= Beginning of Section =

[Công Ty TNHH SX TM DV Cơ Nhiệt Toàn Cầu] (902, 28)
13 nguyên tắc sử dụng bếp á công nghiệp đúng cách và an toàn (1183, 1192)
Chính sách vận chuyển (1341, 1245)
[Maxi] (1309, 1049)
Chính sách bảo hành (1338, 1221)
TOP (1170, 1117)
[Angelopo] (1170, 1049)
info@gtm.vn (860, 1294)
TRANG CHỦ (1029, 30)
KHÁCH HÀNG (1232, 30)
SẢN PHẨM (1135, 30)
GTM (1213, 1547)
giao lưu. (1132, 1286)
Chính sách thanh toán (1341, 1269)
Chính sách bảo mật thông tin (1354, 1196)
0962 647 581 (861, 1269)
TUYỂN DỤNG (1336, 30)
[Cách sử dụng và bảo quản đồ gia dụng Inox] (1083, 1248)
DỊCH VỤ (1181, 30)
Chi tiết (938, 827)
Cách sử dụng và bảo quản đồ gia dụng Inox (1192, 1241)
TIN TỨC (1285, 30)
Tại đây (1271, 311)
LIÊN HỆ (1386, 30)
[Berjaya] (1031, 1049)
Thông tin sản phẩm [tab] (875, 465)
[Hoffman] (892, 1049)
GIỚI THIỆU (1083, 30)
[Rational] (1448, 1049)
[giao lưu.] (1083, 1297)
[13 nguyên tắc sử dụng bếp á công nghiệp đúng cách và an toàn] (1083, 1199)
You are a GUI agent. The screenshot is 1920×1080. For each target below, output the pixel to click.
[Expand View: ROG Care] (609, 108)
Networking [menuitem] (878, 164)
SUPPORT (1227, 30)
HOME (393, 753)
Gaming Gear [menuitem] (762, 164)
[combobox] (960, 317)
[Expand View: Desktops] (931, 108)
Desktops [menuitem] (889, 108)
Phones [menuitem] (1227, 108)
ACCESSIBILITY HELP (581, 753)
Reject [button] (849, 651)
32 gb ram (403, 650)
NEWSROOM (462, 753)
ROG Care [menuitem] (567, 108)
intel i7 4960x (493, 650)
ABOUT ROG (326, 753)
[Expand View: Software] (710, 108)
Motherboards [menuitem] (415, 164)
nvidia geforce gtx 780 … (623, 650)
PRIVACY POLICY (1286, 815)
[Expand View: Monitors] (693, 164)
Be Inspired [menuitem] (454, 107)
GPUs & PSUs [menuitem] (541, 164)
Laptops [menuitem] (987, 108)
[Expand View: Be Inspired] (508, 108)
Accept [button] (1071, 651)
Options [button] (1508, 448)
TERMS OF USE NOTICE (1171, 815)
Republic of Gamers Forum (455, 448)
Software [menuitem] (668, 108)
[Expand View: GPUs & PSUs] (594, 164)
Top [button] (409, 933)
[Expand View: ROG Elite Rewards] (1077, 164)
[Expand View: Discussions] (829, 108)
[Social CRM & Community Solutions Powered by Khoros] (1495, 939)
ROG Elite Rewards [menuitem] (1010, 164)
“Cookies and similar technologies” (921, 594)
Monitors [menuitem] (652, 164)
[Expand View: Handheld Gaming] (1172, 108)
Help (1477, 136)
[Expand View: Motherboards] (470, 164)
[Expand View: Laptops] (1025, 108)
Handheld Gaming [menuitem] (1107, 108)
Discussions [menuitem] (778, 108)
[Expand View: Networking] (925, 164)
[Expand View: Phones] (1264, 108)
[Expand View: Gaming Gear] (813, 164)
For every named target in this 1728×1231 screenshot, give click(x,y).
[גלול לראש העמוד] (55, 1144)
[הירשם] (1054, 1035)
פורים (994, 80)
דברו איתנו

= End of Section =

## [What is needed]
Check the entries above line by line and return each one containing the word "Inspired".

## [Completed exercise]
Be Inspired [menuitem] (454, 107)
[Expand View: Be Inspired] (508, 108)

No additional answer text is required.